*BEREITGESTELLTER AUSZUG*:

---

Seit Wochen gibt es kaum noch ein anderes Thema, als die so genannte „Annexion“. Und jeder scheint genau zu wissen, was dies angeblich bedeutet, genau wie fast jeder eine sehr dezidierte Meinung zu dem Thema hat. Alle anderen Themen, geraten dabei nahezu völlig in Vergessenheit. Zu sehr ist man damit beschäftigt sich „Sanktionen“, „Strafmaßnahmen“ und anderes gegen Israel einfallen zu lassen. Hier ein paar Gedanken dazu und wie wir mit den Vereinen Honestly Concerned und ILI mit dem Thema umgehen.
Dies vorab: Israel ist eine Demokratie und ein funktionierender Rechtsstaat. Unsere Solidarität gilt den Menschen und dem Staat unabhängig davon, welche Regierung gerade an der Macht ist. Wir sind fest davon überzeugt, dass niemand besser weiß, was richtig für das Land ist, als die Israelis selber. Genauso sind wir überzeugt davon, dass die Israelische Bevölkerung genau weiß, wie man sich in diesem demokratischen Staat mit funktionierendem Rechtssystem Gehör verschaffen kann. Darüber hinaus, sind wir fest davon überzeugt, dass die Israelis friedliebende Menschen sind, die nichts mehr wollen, als mit allen ihren Nachbarn in Frieden zu leben. Die Meinungen darüber, wie man diesen Frieden langfristig erreichen kann, gehen – wie in jeder Demokratie – weit auseinander, ändern aber prinzipiell nichts an dem Fakt, dass für die breite Mehrheit Frieden das Ziel ist und man hierfür bereits viele Kompromisse im Rahmen von Verhandlungen gemacht hat (egal welche Regierung an der Macht war). Sicher sind die Israelis nicht unfehlbar und haben in den letzten 72 Jahren auch Fehler gemacht, doch sind sie bei allem eine rechtsstaatliche, extrem lebendige Demokratie geblieben, womit wir zum Thema „Annexion“ kommen.
In Israel selber gehen die Meinungen bezüglich der so genannten „Besetzen Gebiete“ weit auseinander. Schon allein bei der Definition dieser „umstrittenen Gebiete“, gibt es große Differenzen, wobei es darauf an dieser Stelle nicht ankommt. Wichtig zu erwähnen ist nur, dass es niemals einen Staat „Palästina“ gab, der hier irgendwelche Gebietsansprüche gelten machen könnte. Außerdem sollte sich jeder erinnern, dass Israel unilateral Gaza komplett verlassen hat, was zur Folge hatte, dass Israel seither tagtäglich mit von dort abgehenden Raketenangriffen und Terror zu tun hat. Auch ist wichtig zu betonen, dass Israel keinen Verhandlungspartner hat, wenn es um Teile des Westjordanlands, oder um Gaza geht. Dies ist wohlgemerkt ein entscheidender Unterschied zu den „Land-für-Frieden“-Friedensverträgen, die Israel mit Ägypten und Jordanien schließen konnte. Da gab es verlässliche Partner auf beiden Seiten, mit denen Grenzen und weitere Themen geregelt werden konnten. Auf Seiten der „Palästinenser“ gibt es dies aus mehreren Gründen nicht.

---

*AUSZUG DATENSATZ*:
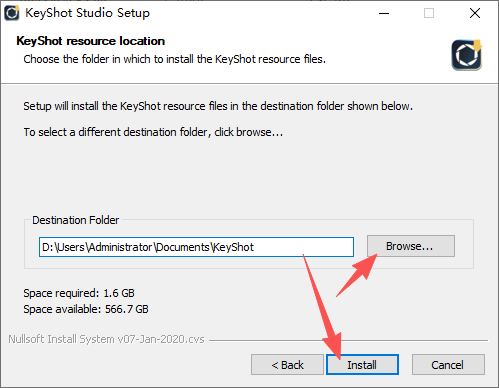The image size is (499, 388).
Task: Open the Browse... folder picker
Action: click(411, 246)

---

*ZU ERLEDIGENDE AUFGABEN*:
1) Mit welchen beiden Ländern konnte Israel laut dem Text über die Annexion „Land-für-Frieden“-Friedensverträge schließen?
2) Schreibe aus dem Text über die Annexion die Passage von „Seit Wochen gibt“ bis „dem Thema umgehen.“ wortgetreu ab.

*ERGEBNISSE DER AUFGABEN*:
1) Mit Ägypten und Jordanien.

2)
Seit Wochen gibt es kaum noch ein anderes Thema, als die so genannte „Annexion“. Und jeder scheint genau zu wissen, was dies angeblich bedeutet, genau wie fast jeder eine sehr dezidierte Meinung zu dem Thema hat. Alle anderen Themen, geraten dabei nahezu völlig in Vergessenheit. Zu sehr ist man damit beschäftigt sich „Sanktionen“, „Strafmaßnahmen“ und anderes gegen Israel einfallen zu lassen. Hier ein paar Gedanken dazu und wie wir mit den Vereinen Honestly Concerned und ILI mit dem Thema umgehen.